German Ugandan relations
Germany established diplomatic relations with Uganda immediately after the country gained independence on 9 October 1962. The consulate that had previously been set up was converted into an embassy.
Germany enjoys a positive image in Uganda. Germany’s engagement in the United Nations Security Council and mutual visits by the two countries’ heads of state and other high-ranking visitors have raised Germany’s profile in Uganda. Former German Federal President Horst Köhler paid an official visit to Uganda in February 2008 and then Federal Foreign Minister Westerwelle visited Kampala in July 2010. The former Federal Minister for Economic Cooperation and Development Niebel was in Uganda in May and June 2013 for intergovernmental talks on development cooperation. Members of the German Bundestag make regular trips to Uganda. Bundestag President Norbert Lammert visited Uganda in late March 2012 to attend the 126th Inter-Parliamentary Union Assembly, which was hosted by Uganda.

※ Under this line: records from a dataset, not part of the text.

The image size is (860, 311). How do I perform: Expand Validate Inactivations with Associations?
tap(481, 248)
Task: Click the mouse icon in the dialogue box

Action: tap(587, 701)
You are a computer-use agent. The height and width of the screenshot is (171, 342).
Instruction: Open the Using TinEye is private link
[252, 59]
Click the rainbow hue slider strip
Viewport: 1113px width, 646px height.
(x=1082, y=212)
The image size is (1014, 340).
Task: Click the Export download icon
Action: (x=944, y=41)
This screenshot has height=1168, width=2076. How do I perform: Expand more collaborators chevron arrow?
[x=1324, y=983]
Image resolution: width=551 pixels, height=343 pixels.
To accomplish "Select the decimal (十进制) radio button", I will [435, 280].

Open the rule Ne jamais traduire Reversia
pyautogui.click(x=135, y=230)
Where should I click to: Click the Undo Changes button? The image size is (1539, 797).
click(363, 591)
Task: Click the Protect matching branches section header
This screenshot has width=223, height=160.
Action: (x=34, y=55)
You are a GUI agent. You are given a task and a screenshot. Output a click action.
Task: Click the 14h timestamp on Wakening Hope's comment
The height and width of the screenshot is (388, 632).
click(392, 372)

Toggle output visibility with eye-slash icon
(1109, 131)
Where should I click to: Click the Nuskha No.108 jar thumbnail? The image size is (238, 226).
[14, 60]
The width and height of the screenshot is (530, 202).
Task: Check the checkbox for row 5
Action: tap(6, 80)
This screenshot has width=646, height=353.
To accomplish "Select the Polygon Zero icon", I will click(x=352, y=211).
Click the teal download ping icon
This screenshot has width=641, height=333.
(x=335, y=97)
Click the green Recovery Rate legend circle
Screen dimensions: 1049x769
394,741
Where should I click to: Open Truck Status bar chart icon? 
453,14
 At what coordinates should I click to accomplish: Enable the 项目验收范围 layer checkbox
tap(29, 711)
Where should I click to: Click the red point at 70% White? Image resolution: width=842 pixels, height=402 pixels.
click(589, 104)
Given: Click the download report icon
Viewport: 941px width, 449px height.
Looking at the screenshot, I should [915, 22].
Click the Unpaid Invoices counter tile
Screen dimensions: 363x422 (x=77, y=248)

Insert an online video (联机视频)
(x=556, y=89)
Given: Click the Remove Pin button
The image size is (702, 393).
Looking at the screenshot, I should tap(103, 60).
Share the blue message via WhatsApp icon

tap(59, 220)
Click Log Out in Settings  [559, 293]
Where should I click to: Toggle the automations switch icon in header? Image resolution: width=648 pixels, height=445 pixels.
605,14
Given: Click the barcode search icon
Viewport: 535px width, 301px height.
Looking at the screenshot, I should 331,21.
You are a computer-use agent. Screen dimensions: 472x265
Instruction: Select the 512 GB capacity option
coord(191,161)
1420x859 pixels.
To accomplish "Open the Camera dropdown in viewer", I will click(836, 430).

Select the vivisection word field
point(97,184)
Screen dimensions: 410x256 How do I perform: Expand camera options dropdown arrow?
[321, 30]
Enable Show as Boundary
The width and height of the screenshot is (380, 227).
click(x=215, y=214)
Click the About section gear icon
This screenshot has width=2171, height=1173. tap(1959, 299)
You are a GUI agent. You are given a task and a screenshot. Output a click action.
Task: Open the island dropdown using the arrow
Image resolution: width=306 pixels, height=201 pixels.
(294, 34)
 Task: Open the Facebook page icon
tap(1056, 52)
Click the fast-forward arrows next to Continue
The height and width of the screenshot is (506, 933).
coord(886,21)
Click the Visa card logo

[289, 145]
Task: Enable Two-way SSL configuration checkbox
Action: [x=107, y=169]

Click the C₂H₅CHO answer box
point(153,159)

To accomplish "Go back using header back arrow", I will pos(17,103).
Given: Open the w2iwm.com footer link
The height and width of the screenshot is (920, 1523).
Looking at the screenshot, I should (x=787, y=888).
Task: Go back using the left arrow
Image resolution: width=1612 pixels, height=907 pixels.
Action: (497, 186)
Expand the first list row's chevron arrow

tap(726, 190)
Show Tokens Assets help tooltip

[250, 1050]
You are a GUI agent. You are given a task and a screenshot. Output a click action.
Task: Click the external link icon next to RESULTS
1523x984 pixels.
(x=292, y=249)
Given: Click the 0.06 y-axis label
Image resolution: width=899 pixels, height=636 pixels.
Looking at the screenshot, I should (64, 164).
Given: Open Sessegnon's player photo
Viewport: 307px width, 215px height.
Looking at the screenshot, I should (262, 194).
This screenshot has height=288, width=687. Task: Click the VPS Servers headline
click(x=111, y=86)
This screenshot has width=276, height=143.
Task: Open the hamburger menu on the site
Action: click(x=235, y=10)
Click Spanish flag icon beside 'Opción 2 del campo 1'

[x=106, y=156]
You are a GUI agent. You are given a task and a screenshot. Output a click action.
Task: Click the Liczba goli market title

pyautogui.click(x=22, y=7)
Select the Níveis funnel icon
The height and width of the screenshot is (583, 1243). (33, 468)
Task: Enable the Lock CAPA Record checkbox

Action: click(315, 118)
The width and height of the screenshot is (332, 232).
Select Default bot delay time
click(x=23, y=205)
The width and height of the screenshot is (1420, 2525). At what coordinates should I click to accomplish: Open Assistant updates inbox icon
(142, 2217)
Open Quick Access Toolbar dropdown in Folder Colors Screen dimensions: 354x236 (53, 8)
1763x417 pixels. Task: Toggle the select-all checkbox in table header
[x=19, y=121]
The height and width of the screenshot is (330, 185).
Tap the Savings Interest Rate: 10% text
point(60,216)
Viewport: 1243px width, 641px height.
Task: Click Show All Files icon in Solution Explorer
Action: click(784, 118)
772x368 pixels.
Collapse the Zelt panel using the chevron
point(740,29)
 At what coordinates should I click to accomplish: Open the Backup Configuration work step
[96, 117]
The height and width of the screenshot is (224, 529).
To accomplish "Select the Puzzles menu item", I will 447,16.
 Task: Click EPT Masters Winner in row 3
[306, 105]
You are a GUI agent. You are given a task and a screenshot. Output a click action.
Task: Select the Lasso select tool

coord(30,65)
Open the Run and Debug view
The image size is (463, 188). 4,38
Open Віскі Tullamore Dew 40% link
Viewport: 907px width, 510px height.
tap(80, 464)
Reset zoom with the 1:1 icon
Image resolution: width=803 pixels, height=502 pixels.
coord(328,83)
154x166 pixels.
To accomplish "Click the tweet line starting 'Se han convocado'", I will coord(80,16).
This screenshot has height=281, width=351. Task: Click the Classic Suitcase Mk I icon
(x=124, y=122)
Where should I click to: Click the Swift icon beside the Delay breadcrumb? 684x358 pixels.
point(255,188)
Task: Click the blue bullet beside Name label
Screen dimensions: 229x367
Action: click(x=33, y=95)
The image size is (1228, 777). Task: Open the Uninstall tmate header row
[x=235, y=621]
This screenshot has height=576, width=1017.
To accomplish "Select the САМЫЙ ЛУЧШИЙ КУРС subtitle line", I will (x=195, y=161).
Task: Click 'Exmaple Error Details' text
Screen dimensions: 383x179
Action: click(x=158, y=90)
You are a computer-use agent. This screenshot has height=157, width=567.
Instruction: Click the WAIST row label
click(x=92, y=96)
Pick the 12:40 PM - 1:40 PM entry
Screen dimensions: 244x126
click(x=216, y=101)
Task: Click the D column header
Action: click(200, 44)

Bilateral economic relations are regulated through a number of agreements and protocols (investment protection, Financial and Technical Cooperation). Among the EU countries, Germany is an important trading partner of Uganda (with bilateral trade worth EUR 166 million in 2013), along with the United Kingdom, the Netherlands and Belgium. In trade with Uganda, Germany records a deficit of EUR 21 million. Uganda’s main exports to Germany are coffee, fish, small quantities of other agricultural produce, cobalt and simple technical products. Uganda’s main imports from Germany are machinery and chemical products.
Development and humanitarian cooperation
German-Ugandan development cooperation began exactly 50 years ago, in 1964. At the most recent Ugandan-German intergovernmental negotiations in May 2013, a new commitment worth EUR 120 million was agreed upon for a three-year period.
German-Ugandan development cooperation focuses on promoting renewable energy and energy efficiency, water supply and sanitation and sustainable economic development in rural areas, including adapted financial services.
Support is also being provided for additional measures to strengthen public financial management and increase domestic revenue.
The Federal Government’s focus in its development cooperation with Uganda is to help develop the north of the country by providing expert advice and conducting peacekeeping operations and by concentrating its investment projects on this region. At the 2013 intergovernmental negotiations, a new project to strengthen human rights was agreed upon. In addition, the German side is providing development-oriented emergency and transitional aid in Uganda’s Karamoja district.
Government development cooperation is implemented by the KfW Development Bank (Financial Cooperation) and the Deutsche Gesellschaft für Internationale Zusammenarbeit (GIZ, Technical Cooperation). The Federal Government also supports the work of Germany’s political foundations (the Friedrich Ebert Foundation and the Konrad Adenauer Foundation have their own offices in Kampala), churches and non-governmental organisations. In addition, some 100 associations and initiatives in Germany support projects focusing on Uganda.